The key point in our problem with overlapping imprecise observations is what we understand by “a result”. Actually, an imprecise result taking the form of a subset \(A_i\) of \(\mathcal {X}\) should be modelled by a singleton \(R_i = \{A_i\}\) of the power set of \(\mathcal {X}\) in order to satisfy the requirements of Edwards. In other words, if the possible observable results are \(\{\{A_1\}, \dots , \{A_r\}\}\) then \(\sum _{i = 1}^rP( \{A_i\}|\theta ) = 1\). In our case, a result is not an event \(A_i\), it is an elementary event \(\{A_i\}\) (a report carrying imprecise information about X). Only elementary events can be observed. For instance, when tossing a die, you cannot observe the event “odd”. What you see is 1, 3 or 5. But some source may report “\(\{\)odd\(\}\)”. So, a likelihood function is proportional to \(P( \{A_i\}|\theta )\) where R is an elementary event. For instance, \(P(\mathcal {X}|\theta ) = 1\) cannot be viewed as the likelihood of \(\theta \) given the sure event.
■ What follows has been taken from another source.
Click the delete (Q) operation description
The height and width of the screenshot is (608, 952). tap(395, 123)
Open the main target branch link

In order to properly apply the EM algorithm to find the distribution of X, in the case of overlapping observations \(A_i\), we have to introduce a parametric model describing which \(A_i\) is chosen by the reporter when the outcome of X is \(x_j\), say a conditional probability \(P_\theta (\{A_i\} \mid x_j) \) and let the likelihood function \(L^{y}(\theta )\) account for it, e.g. \(P( \{A_i\}|\theta ) = \sum _{i = 1, m} P_\theta (\{A_i\} \mid x_j) P(x_j\mid \theta )\). Generally, \(P_\theta (\{A_i\} \mid x_j) >0\) only if \(x_j \in A_i\). For instance, the superset assumption [10] considers \(P_\theta (\{A_i\} \mid x_j)\) to be constant over all supersets of \(x_j\).

In the above example, suppose we model the measurement device by assuming \(P(\varGamma =\{1,2,3\}\vert Z=3)=\alpha \). If m denotes the mass function associated to the imprecise observations, we have that \(m(A_1)=P(Y=y_1)=p_1+p_2+\alpha \ p_3, \ m(A_2)=(1-\alpha ) p_3+p_4+p_5+p_6.\)
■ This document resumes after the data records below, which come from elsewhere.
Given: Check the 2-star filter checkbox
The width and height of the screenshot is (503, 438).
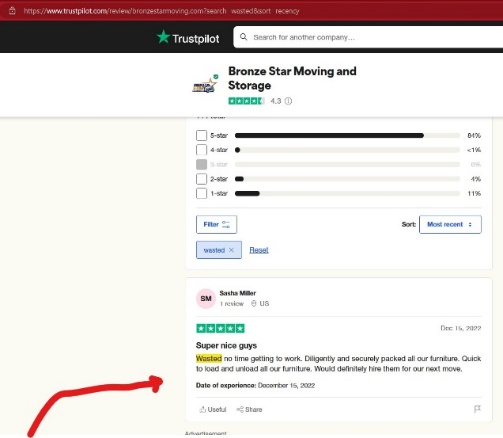Looking at the screenshot, I should pyautogui.click(x=201, y=179).
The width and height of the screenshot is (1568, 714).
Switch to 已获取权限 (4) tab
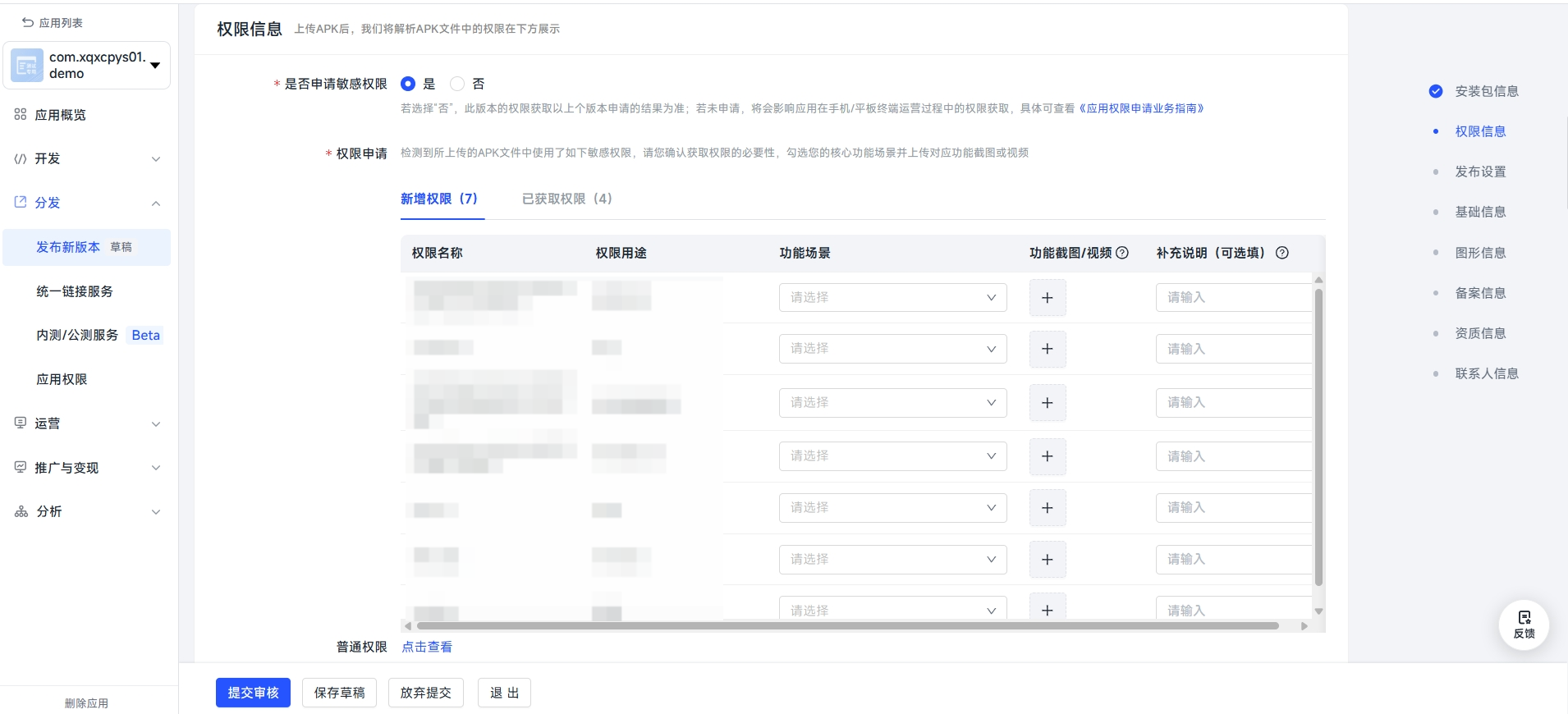click(x=566, y=199)
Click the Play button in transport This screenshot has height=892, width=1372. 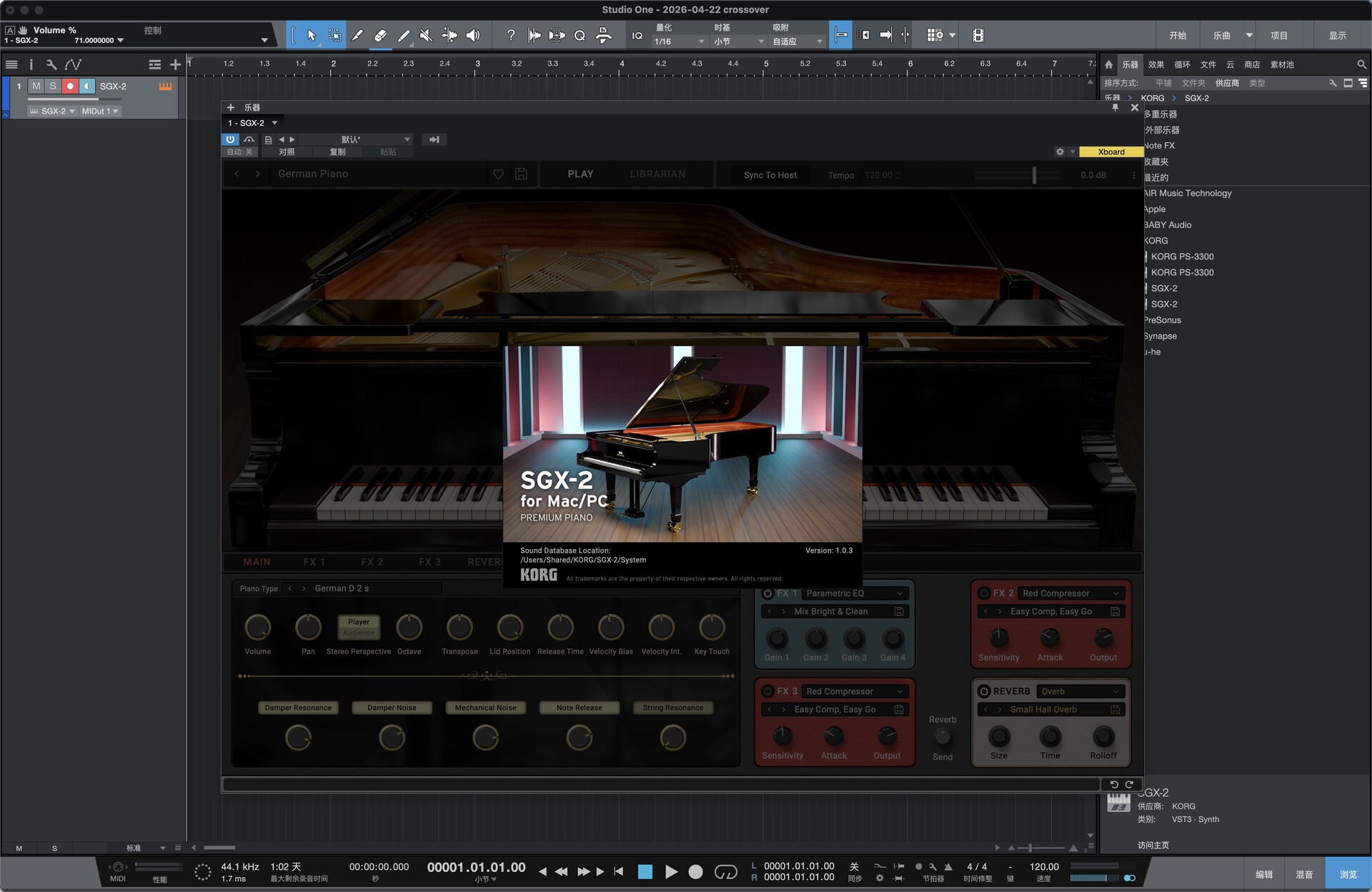click(671, 871)
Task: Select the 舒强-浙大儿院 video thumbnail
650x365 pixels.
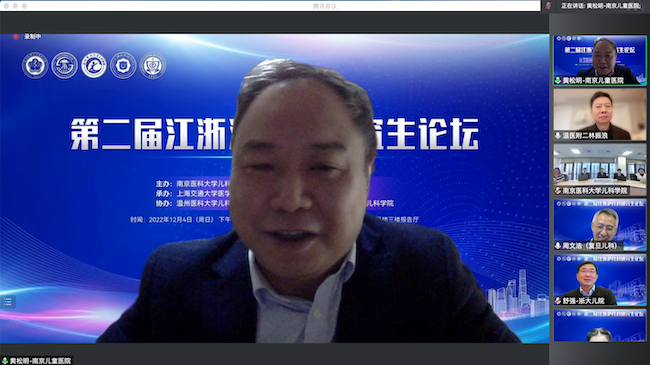Action: (600, 280)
Notice that in this case \(P(X\in A)\) does not coincide with \(m(A)=P(Y=\{A\})\). It would, only under the special situations where \(\alpha =1\) or \(p_3=0\). Moreover, the difficulty due to the inclusion \(\mathcal {P}_\theta \supseteq \mathcal {P}_\mathbf{y}\), making the EM algorithm inefficient, remains.

5 Conclusion

What our results show is that the EM algorithm oscillates between the set \(\mathcal {P}_\theta \) of parameterized joint distributions and the set \(\mathcal {P}_\mathbf{y}\) of joint distributions whose marginals on \(\mathcal {Y}\) agree with the empirical distribution induced by \(\mathbf{y}\): In the initial step a probability measure in \(\mathcal {P}_\theta \) is chosen, and then it is updated in the E-step into a probability measure \(\hat{P}^{(0)}\) in \(\mathcal {P}_\mathbf{y}\) using Jeffrey’s rule of revision, thus producing an artificial sample on \(\mathcal {X}\times \mathcal {Y}\); on this basis, an MLE estimate \(\theta ^{(1)}\), hence a probability measure \(P(\cdot ; \theta ^{(1)})\in \mathcal {P}_\theta \) is computed in the M-step, based on the artificial sample underlying \(\hat{P}^{(0)}\), and so on, until convergence of the \(\theta ^{(n)}\) sequence. At each stage n, the log-likelihood function \(L^\mathbf{y}(\theta )\) increases. However, we have shown cases of incomplete information management where this method does not seem to work properly. In future works we shall propose a more systematic analysis of situations when the EM algorithm stops at the first iteration under the partition assumption, and explore alternative ways of posing the problem of maximum likelihood estimation under incomplete overlapping data [2, 7, 9, 10]. Another issue is to investigate the cogency of the fake sample found by the EM algorithm viewed as an imputation method [14, 15].